**EXERCISE INPUT**

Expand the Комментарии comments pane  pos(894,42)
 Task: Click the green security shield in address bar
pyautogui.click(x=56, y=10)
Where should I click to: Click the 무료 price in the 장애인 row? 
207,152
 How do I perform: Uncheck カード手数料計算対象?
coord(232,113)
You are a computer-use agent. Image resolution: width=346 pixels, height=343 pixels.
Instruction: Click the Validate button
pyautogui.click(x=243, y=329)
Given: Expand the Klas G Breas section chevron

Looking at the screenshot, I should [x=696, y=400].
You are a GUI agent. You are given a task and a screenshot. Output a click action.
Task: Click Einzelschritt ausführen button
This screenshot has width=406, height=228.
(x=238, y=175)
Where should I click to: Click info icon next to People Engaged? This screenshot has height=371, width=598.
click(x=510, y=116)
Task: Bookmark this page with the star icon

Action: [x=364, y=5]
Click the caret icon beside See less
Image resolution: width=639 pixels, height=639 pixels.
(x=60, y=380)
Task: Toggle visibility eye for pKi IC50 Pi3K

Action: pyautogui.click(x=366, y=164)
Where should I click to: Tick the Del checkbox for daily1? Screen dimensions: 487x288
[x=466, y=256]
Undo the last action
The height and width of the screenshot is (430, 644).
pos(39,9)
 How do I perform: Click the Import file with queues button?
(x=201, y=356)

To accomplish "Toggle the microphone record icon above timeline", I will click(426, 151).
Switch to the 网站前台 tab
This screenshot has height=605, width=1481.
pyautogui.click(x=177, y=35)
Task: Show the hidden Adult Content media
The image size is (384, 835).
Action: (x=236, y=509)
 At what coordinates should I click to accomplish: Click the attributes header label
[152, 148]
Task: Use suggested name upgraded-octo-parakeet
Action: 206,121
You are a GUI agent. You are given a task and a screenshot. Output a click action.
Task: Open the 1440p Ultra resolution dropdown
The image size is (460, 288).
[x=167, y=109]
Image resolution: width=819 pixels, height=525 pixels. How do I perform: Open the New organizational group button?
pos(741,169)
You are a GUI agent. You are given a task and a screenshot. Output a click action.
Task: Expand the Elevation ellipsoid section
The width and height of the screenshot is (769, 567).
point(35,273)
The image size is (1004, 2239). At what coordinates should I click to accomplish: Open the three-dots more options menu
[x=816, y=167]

**WHAT YOU ARE ASKED TO DO**
Taking the line that contains "The width and" as the starting point, copy every line through the end of the listing exactly, and write nothing further.

**FINISHED EXERCISE**
The width and height of the screenshot is (769, 567).
point(35,273)
The image size is (1004, 2239). At what coordinates should I click to accomplish: Open the three-dots more options menu
[x=816, y=167]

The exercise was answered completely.